Friday, May 13, 2011

While Blogger Is Down

Since we haven't had a photo article in a while, I thought I'd put up something that I don't mind losing while Blogger gets over its little owwy. Here's a picture of what's going on at the mighty Cujo Labs (tm). This will also give all the other Blogspot survivors who are checking in a sign that yes, I'm really OK. The rising floodwaters of bad computer karma didn't inundate me.

Image credit: All photos by Cujo359

Why the weird camera angle? Let's just say it's rather difficult to find an angle that doesn't reveal something embarrassing about my domestic hygiene.

Yes, I really do own that coffee cup. For those who are under thirty and might have wandered by here anyway, let me explain what it means. It's a representation of a sheet of old-style tractor feed computer paper. That was what I learned to do programming with, back when I was going to school. Here's a close up of the cup:


This paper was fed into a machine that was roughly the size of a modern computer desk, which would use the little holes in the sides of the paper to pull it through the printing mechanism.
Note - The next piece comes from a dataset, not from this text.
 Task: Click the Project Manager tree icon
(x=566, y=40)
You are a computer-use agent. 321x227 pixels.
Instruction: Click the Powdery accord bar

If there was enough ink in the mechanism, it would print out your computer program. That's what most first-year computer students used printers for back then. We'd take our printouts, go find a table in the computer center somewhere, and try to figure out which FORTRAN statement we'd misspelled when we created that stack of Hollerith cards.

If you happened to have not misspelled anything, your program would print out something ingenious like this at the bottom of the last page:

2 + 2 = 4.000000000167

Those numbers along the side represented the lines that would be printed out, so you could tell which line was which on that wide paper.

Anyway, things are so much better now that we can just read the broken software on a computer screen, aren't they?


2 comments:

Karen said...

Ah, I remember those days clearly, though not fondly. At the computer center at my university, you had to submit your stack of Hollerith cards to an attendant who would run them through the computer in the order received. Turnaround time was at least 12 hours. I got REALLY good at proofreading those damned cards.

Cujo359 said...

As did I, Karen. I don't type very fast to begin with, and there was a similar turnaround time at my college's computer center.

It's amazing how fast I got out of that habit once I had a computer, though.